Noam, 29, who sheepishly wandered around an Israeli Embassy reception on the eve of the Games, could hardly have imagined he would return home a national hero.
So often in London, the simple mention of Israel sparks to life groups driven by a hatred reserved only for the Jewish state. To hear the Hatikvah playing on centre court on the penultimate day of the Games was the perfect antidote. Here, at the very heart of this sensational, sizzling summer of sport, were Israelis waving their flag, singing "chai, chai, Yisrael" and saluting their new golden boy.
As the chants rang out across Eton Manor - site of the Paralympic tennis tournament - the modest former helicopter pilot dipped his head and took repeated deep breaths in an attempt to take on board the enormity of what he had just achieved.
Hearing the Hatikvah was a perfect antidote
The Paralympics have been decorated with endless stories of utterly remarkable achievement. The sight of a Ukrainian swimmer winning a backstroke race despite having no arms, or the sound of the tough, hard men in the wheelchair rugby slamming their chairs into their opponents, affects not only your head, but your heart.
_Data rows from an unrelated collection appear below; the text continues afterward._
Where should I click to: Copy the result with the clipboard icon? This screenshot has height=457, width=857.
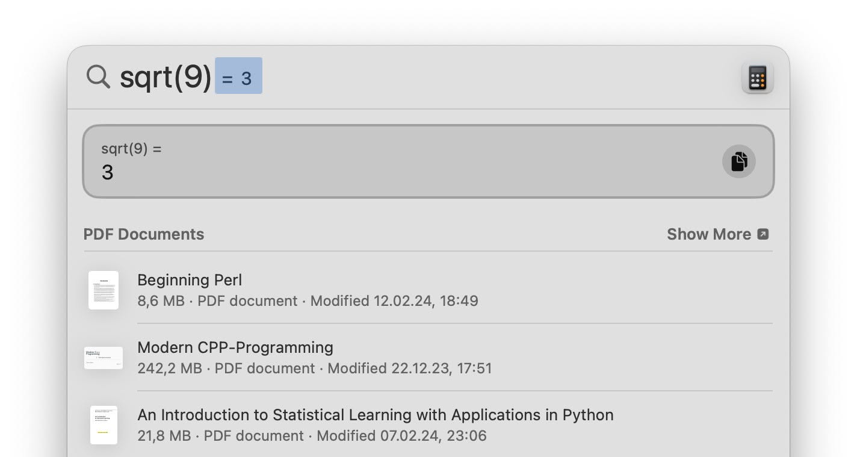[x=739, y=161]
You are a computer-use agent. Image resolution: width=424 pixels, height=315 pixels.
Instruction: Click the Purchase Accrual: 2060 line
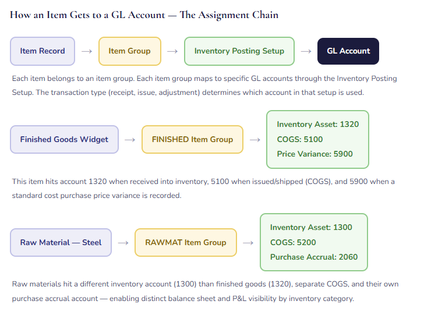[x=314, y=257]
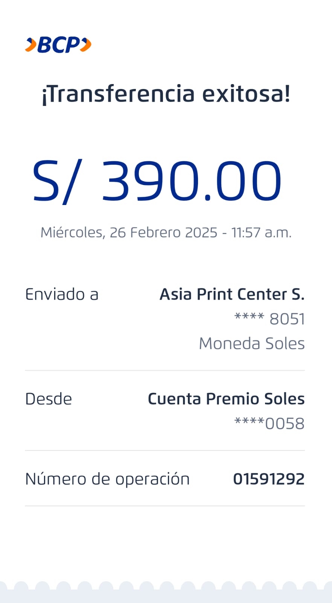Viewport: 332px width, 603px height.
Task: Click the divider line below Moneda Soles
Action: 165,370
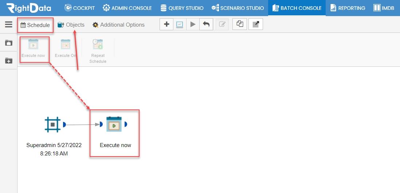Click the plus add-new toolbar icon

point(166,24)
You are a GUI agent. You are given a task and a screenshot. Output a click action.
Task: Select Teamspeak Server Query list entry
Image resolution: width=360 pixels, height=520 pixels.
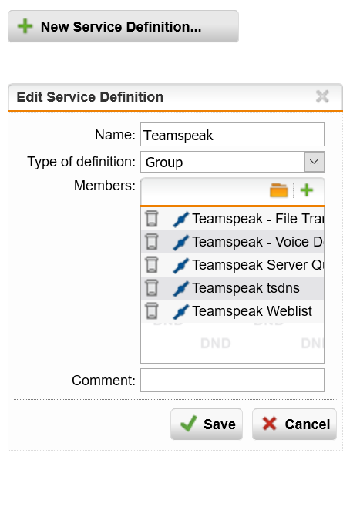(x=233, y=265)
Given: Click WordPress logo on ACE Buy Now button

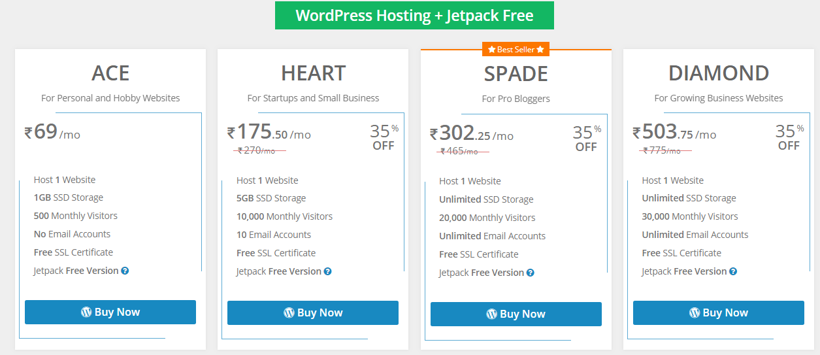Looking at the screenshot, I should (86, 312).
Everyone will have their own moments of unadulterated astonishment from the Games; mine was following Noam. Amid the unparalleled British sporting success, it was an Israeli who stole my heart. Everything about his story is fascinating, almost miraculous. The fact that he survived the devastating helicopter crash that killed his co-pilot during the 2006 Lebanon War; the fact he recovered from his horrific injuries; the fact that, having taken up wheelchair tennis merely as a form of rehabilitation, he went on to dominate opponent after opponent the world over, racing up the rankings to qualify for the Paralympics before ultimately winning gold with the steady nerves and classy shots that you'd expect from a Games veteran, not a rookie.
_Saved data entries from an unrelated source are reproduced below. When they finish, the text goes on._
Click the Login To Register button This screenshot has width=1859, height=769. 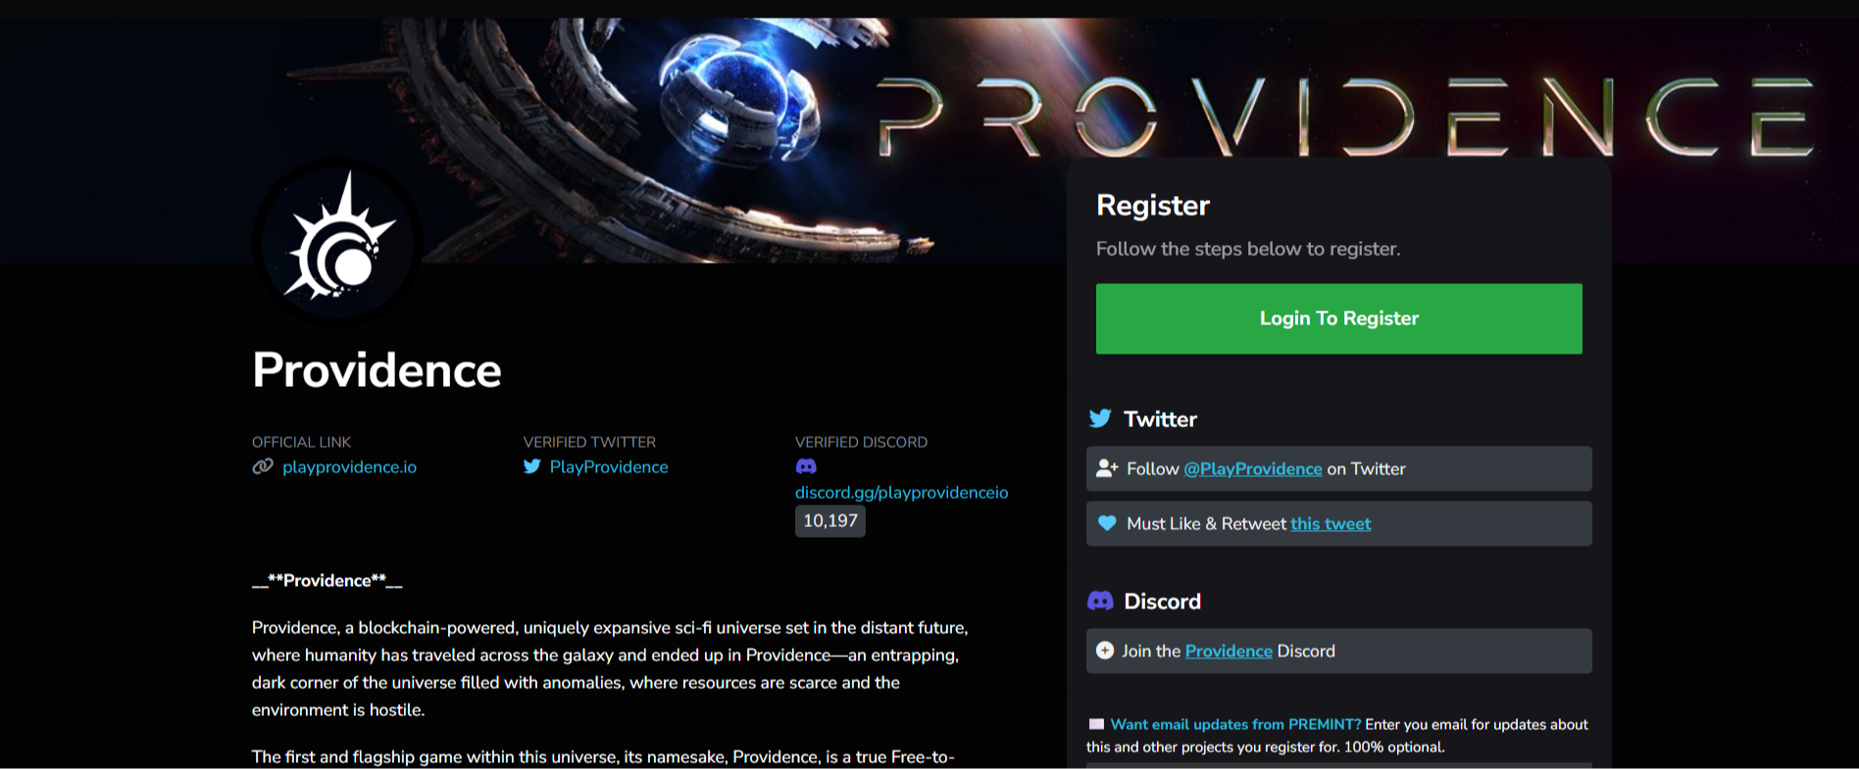(x=1338, y=318)
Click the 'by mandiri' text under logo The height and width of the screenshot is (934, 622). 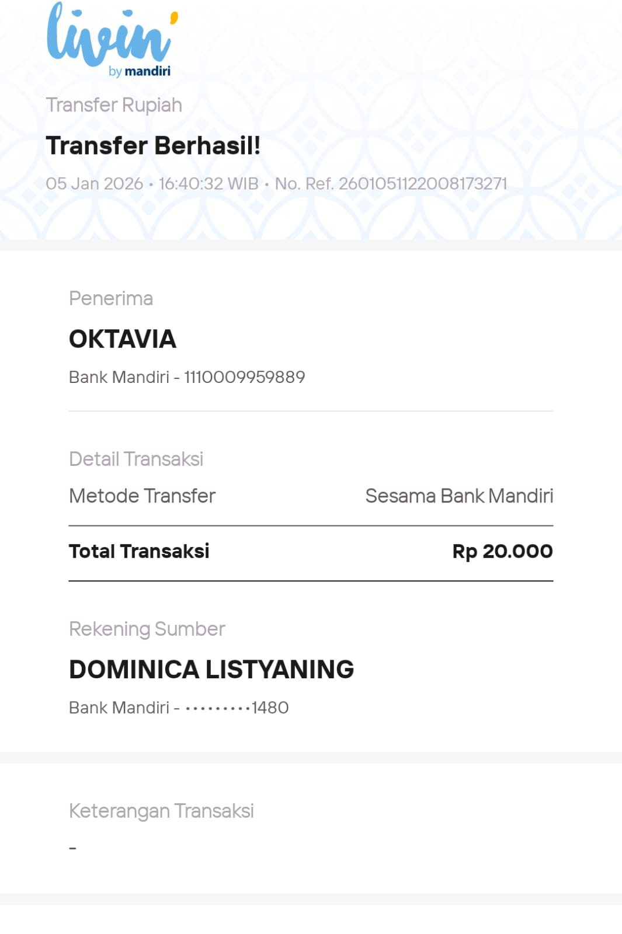(140, 71)
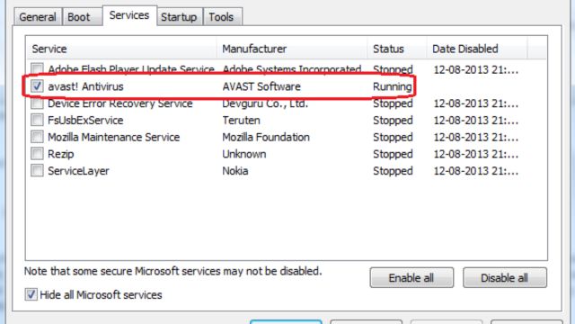Image resolution: width=575 pixels, height=324 pixels.
Task: Sort by the Service column header
Action: point(121,49)
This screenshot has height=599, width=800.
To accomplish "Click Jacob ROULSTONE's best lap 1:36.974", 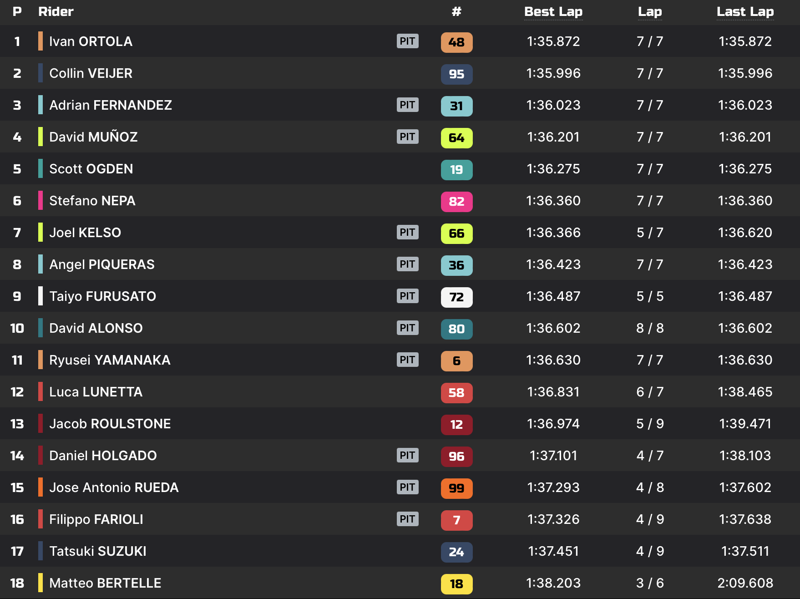I will (x=553, y=424).
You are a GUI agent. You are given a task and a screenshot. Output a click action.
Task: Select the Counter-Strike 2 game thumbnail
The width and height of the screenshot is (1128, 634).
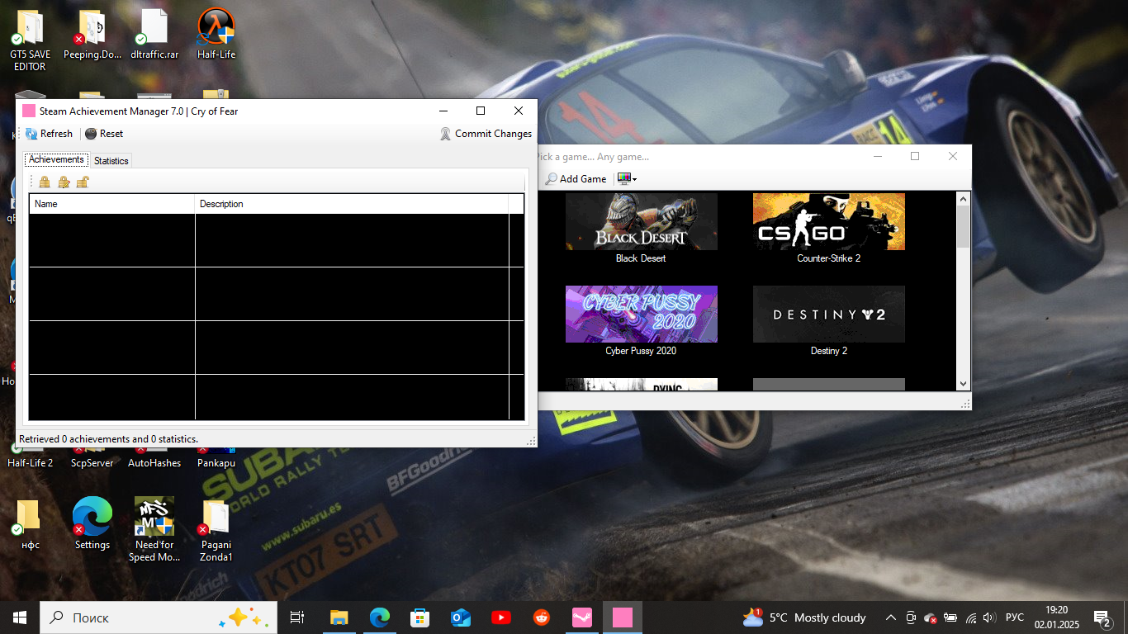coord(828,222)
Like most people, when it comes to a success story, I want in on it. But this was more than just jumping on a bandwagon. Noam's tale gripped me completely, creating a situation where I found myself telling friends and colleagues: "We're going to win the gold". "We", Britain? No, "we" Israel. "We", Noam and us mortals, his supporters.
For a dedicated sports fan, it is a peculiar feeling to find yourself in the stands passionately cheering on competitors from a country other than your own. But this was the Paralympics - the rules were different.
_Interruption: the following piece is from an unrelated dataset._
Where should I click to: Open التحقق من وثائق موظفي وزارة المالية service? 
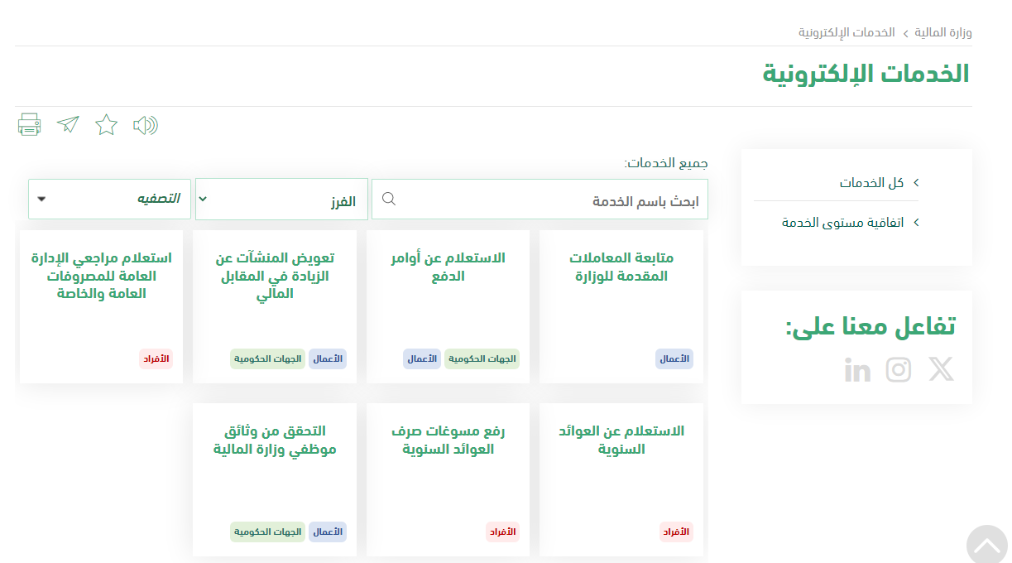tap(275, 440)
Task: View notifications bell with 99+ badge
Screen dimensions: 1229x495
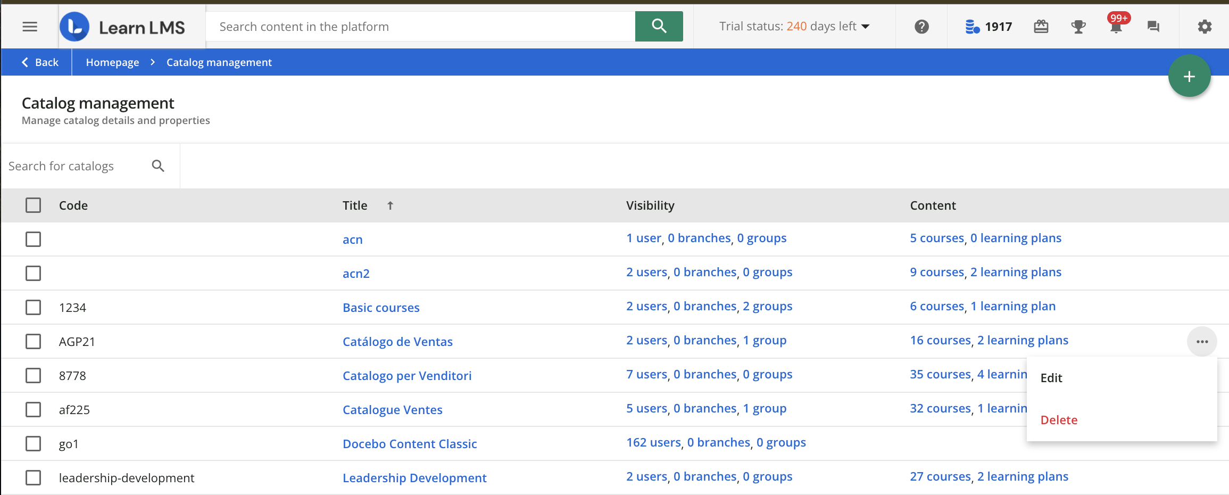Action: click(x=1116, y=27)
My emotional attachment was not simply due to Noam being from Israel - a country I am naturally inclined to support. Partly, it was due to him being just two days younger than me. If ever there was an opportunity to think about parallel lives and what-ifs and what might-have-beens, this was it.
With the gold medal round his neck, Noam slowly passed by the line of international journalists hanging on his every word. Then, with his mother next to him beaming with pride, he took a call from Israeli Prime Minister Benjamin Netanyahu - a man familiar with personal military tragedy.
Exactly what passed between the two in that private moment we'll never know but, almost certainly, prominent in Noam's mind was the memory of that fateful night near the Lebanese border and how it brought both tragedy and triumph into his life.
There, encapsulated in one young-man-turned-reluctant-superstar, was the embodiment of the Paralympics' astonishing spirit.